Slinoor answered most simply, “I think only of the City and the grain fleet. You know that,” but Lukeen, fuming, spat out a “Hah!” and said scornfully, “The Gray Fool has not grasped that it is Hisvet’s very father Hisvin who is behind the rat-sinkings, since he thereby grows rich with the extra nation’s-ransoms of grain he sells Glipkerio!”

“Quiet, Lukeen!” Slinoor commanded apprehensively. “This dubious guesswork of yours has no place here.”

“Guesswork? Mine?” Lukeen exploded. “It was your suggestion, Slinoor—Yes, and that Hisvin plots Glipkerio’s overthrow—Aye, and even that he’s in league with the Mingols! Let’s speak truth for once!”

“Then speak it for yourself alone, Commander,” Slinoor said most sober-sharply. “I fear the blow’s disordered your brain. Gray Mouser, you’re a man of sense,” he appealed. “Can you not understand my one overriding concern? We’re alone with mass murder on the high seas. We must take measures against it. Oh, will none of you show some simple wit?”

“La, and I will, Ship’s Master, since you ask it,” Hisvet said brightly, rising to her knees on the sea-bed as she turned toward Slinoor. Sunlight striking through a louver shimmered on her silver hair and gleamed from the silver ring confining it. “I’m but a girl, unused to problems of war and rapine, yet I have an all-explaining simple thought that I have waited in vain to hear voiced by one of you gentlemen, wise in the ways of violence.

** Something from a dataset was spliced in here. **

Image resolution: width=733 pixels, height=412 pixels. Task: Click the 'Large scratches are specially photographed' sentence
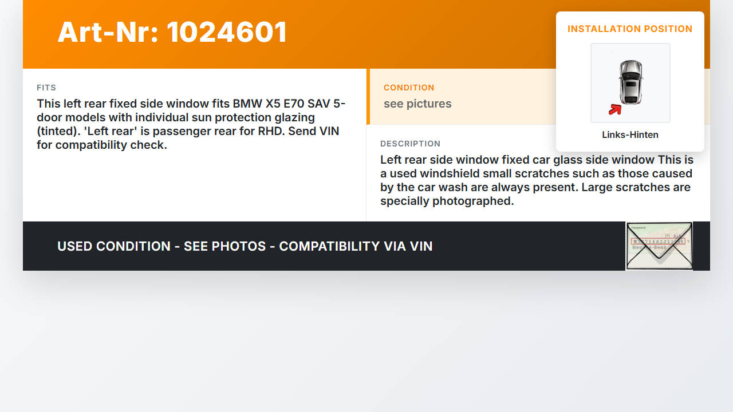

“Last night a ship was slain. You hang the crime on rats—small beasties which would leave a sinking ship in any case, which often have a few whites among them, and which only by the wildest stretch of imagination are picturable as killing an entire crew and vanishing their bodies. To fill the great gaps in this weird theory you make me a sinister rat-queen, who can work black miracles, and now even, it seems, create my poor doting daddy an all-powerful rat-emperor.

“Yet this morning you met a ship’s murderer if there ever was one and let him go honking off unchallenged. La, but the man-demon even confessed he’d been seeking a multi-headed monster that would snatch living men from a ship’s deck and devour them. Surely he lied when he said his this-world foundling ate small fry only, for it struck at me to devour me—and might earlier have snapped up any of you, except it was sated!

“For what is more likely than that the two-head long-neck dragon ate all Clam’s sailors off her deck, snaking them out of the forecastle and hold, if they fled there, like sweetmeats from a compartmented comfit-box, and then scratched holes in Clam’s planking? Or perhaps more likely still, that Clam tore out her bottom on the Dragon Rocks in the fog and at the same time met the sea-dragon? These are sober possibilities, gentlemen, apparent even to a soft girl and asking no mind-stretch at all.”

This startling speech brought forth an excited medley of reactions. Simultaneously the Mouser applauded, “A gem of princess-wit, Demoiselle; oh you’d make a rare strategist.” Fafhrd said stoutly, “Most lucid, Little Mistress, yet Karl Treuherz seemed to me an honest demon.” Frix told them proudly, “My mistress outthinks you all.” The mate at the door goggled at Hisvet and made the sign of the starfish. Lukeen snarled, “She conveniently forgets the black cutter,” while Slinoor cried them all down with, “Rat-queen you say jestingly? Rat-queen you are!”